Tuesday, June 23, 2020

Haram area in Jerusalem. Southern Wall, 7–12

(Continued. Start)

Aerial photo of the Southern Wall of the Haram esh-Sharif. The dashed lines show the borders between the wall rows of different historical periods. The numbers mark different places of interest, which will be described below.

7. A Latin inscription on the ashlar

Near the Double Gate in the Southern Wall, in the Umayyad rows there is a reused stone block with the Emperor Antoninus Pius mentioned on it. A Latin inscription which is turned upside down and with regular abbreviations says:

To Titus Ael[ius] Hadrianus
Antoninus Aug[ustus] Pius
the F[ather] of the F[atherland], Pontif[ex], Augur
D[ecreed] by the D[ecurions]

A reused stone block with Latin inscription

In the photo there is a Roman ashlar which we turned to make the Latin inscription readable

L. F. de Saulcy was the first who published this inscription in 1853 (III 1853, Pl. XXIV). Researchers suppose not without reason that this ashlar originally belonged to the basement of Antonius Pius monument, which was set within the Temple of Jupiter by a Decurions decree of Aelia Capitolina. In 333 the Pilgrim of Bordeaux mentioned two monuments of Emperor Hadrian. Researchers think one of these monuments was honored to Hadrian's successor, Antoninus Puis who continued the construction of Aelia Capitolina.

[Records shown]:
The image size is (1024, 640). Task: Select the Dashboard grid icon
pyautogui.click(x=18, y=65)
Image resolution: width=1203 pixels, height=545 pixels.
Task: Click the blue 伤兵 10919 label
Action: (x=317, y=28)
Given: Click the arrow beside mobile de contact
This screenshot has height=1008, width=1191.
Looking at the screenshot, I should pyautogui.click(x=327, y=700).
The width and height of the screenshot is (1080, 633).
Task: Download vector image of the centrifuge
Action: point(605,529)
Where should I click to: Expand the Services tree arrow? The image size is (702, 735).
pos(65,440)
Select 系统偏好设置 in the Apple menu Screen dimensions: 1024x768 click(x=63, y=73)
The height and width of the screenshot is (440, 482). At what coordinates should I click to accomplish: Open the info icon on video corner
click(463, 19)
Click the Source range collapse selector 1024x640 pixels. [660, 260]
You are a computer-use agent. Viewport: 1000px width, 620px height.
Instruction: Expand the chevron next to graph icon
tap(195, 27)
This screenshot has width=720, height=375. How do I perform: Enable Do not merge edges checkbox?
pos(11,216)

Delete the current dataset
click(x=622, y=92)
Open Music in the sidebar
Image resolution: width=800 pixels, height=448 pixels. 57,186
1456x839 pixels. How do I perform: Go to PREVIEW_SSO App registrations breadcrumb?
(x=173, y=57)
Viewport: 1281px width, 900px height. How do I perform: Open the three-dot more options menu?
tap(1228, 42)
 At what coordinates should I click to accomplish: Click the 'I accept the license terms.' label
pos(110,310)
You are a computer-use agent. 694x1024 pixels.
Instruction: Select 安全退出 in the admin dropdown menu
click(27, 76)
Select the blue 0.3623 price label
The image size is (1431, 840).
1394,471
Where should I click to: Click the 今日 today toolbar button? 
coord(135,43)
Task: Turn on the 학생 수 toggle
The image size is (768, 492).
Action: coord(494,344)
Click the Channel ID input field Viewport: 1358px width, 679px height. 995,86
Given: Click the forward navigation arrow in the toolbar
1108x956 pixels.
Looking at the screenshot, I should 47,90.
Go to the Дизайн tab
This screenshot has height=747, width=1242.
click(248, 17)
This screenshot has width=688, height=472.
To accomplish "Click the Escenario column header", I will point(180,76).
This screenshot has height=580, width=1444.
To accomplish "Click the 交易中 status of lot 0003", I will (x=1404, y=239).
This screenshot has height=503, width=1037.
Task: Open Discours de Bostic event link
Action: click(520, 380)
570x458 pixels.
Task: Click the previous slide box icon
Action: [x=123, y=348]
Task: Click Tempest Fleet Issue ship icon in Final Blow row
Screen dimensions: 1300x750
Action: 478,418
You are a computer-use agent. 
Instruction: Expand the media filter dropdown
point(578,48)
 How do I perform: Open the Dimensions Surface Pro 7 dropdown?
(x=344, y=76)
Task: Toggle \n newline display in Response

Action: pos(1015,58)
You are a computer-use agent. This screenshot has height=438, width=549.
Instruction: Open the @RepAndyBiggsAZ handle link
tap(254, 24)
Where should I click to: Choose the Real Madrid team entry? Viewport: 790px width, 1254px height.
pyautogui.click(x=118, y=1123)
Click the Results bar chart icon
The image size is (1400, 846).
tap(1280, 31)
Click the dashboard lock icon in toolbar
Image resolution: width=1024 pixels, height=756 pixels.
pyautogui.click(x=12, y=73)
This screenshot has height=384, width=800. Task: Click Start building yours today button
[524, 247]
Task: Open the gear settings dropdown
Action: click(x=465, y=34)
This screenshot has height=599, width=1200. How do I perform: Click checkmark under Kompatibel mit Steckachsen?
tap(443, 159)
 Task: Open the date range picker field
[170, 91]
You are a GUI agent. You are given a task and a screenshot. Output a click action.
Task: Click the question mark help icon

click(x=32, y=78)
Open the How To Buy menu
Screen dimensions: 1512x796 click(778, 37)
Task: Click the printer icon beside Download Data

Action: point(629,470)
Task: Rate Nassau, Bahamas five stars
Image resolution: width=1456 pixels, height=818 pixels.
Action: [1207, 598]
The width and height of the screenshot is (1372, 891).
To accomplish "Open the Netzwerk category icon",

[Work instructions]:
A – Translate this sentence from the Southern Wall text into Spanish: "In 333 the Pilgrim of Bordeaux mentioned two monuments of Emperor Hadrian."
B – Give every year written as a number in the Southern Wall text, each listed once.
C – Reproduce the passage of the Southern Wall text starting at "Aerial photo of" and ending at "be described below.".

[Answers by task]:
A – En el año 333, el Peregrino de Burdeos mencionó dos monumentos del emperador Adriano.

B – 2020, 1853, 333

C –
Aerial photo of the Southern Wall of the Haram esh-Sharif. The dashed lines show the borders between the wall rows of different historical periods. The numbers mark different places of interest, which will be described below.